And to work with &strs more in Lexer too:

// You could do this...
struct Lexer<'a> {
    /// Byte offset of our unparsed content
    offset: usize,
    unparsed_content: &'a str,
}

// ...or you could do this and use the `as_str` and `offset` methods
// (you can use `as_str` instead of `Peekable`)
struct Lexer<'a> {
    cidx: CharIndices<'a>,
}

// Suggested helpers
impl<'a> Lexer<'a> {
    /// To be called when the unparsed content starts with `'-'` or a digit
    fn next_number(&mut self) -> Result<Token<'a>, Error> { ... }
    /// To be called when the unparsed content starts with `'"'`
    fn next_str(&mut self) -> Result<Token<'a>, Error> { ... }
    /// Trim leading whitespace and return the unparsed content.
    fn skip_whitespace(&mut self) -> &'a str { ... }
    /// Advance the unparsed content `len` bytes.
    /// (See `char::len_utf8` if you use this to trim leading `char`s.)
    fn advance(&mut self, len: usize) {
        self.offset += len;
        self.unparsed_content = &self.unparsed_content[len..];
        // Or: let _ = (&mut self.cidx).take(len).last();
    }

(I suggest keeping the offset for the sake of better error reports. Line numbers would be even better, but also more of a pain to track.)

After that you could start adjusting Parser to work with iterators that yield Token<'a> or Result<Token<'a>, Error>...

// If you're not ready for `Result` in `Parser` yet, this will work for both...
fn parse_object<'a>(tokens: &mut iter::Peekable<impl Iterator<Item = Token<'a>>>) -> Node<'a> {
// ...the case where you did use `Result` above
// let mut iter = lexer.map(|r| r.unwrap()).peekable();
// ...and that case where you didn't
// let mut iter = lexer.peekable();

// Or if you are ready for `Result` in `Parser`, this will work.
fn parse_object<'a>(
    tokens: &mut iter::Peekable<impl Iterator<Item = Result<Token<'a>, Error>>>
) -> Result<Node<'a>, Error> {

...eventually using Peekable<Lexer<'a>> if you care to be non-generic.

(I still haven't looked at the Parser implementation or looked for logic bugs.)

3 Likes

I see, what I'm doing wrong is basically saying that the lifetimes of the tokens that the iterator holds references to are the same as the lifetime of the contents slice, therefore they should live for the same duration which is impossible since they are dropped at the end of the function by being local variables. So it's that last part what triggers the compiler error, correct? If I was to define the parse_* functions as

fn parse_object<'a,'b>(tokens: &mut std::slice::Iter<'b, Token<'a>>) -> Node<'a>
fn parse_array<'a,'b>(tokens: &mut std::slice::Iter<'b, Token<'a>>) -> Node<'a>

This would work right?
And the copied() version works because it prevents me from writing the function signature with a wrong lifetime right?

You are pretty much correct on all counts, yep!

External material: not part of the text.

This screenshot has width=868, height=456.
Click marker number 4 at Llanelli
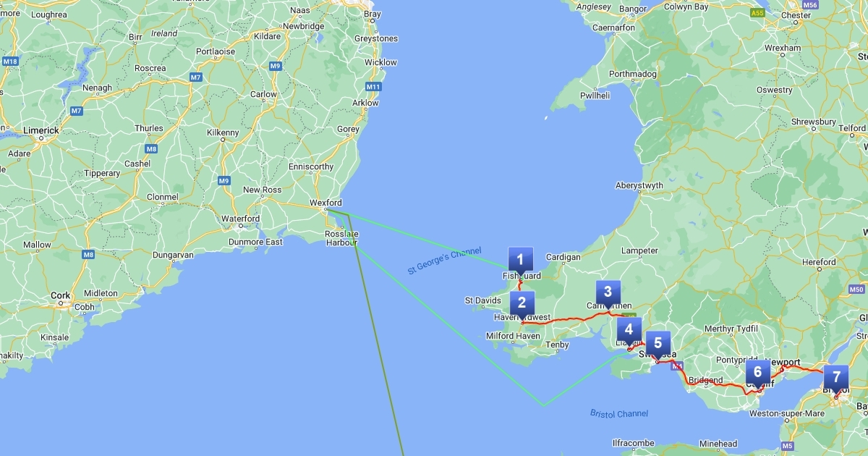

I will suggest a mental adjustment: Think of Rust lifetimes -- those '_ things -- as the duration of borrows. You can't be borrowing something when it drops, so there is a connection between where values may drop and Rust lifetimes. But the Rust lifetimes don't directly correspond to the drop scope or liveness of values, despite the name. (There are other things you can't do with a borrowed value too -- take a &mut to it, overwrite it, or move it. These will also give you borrow checker errors.)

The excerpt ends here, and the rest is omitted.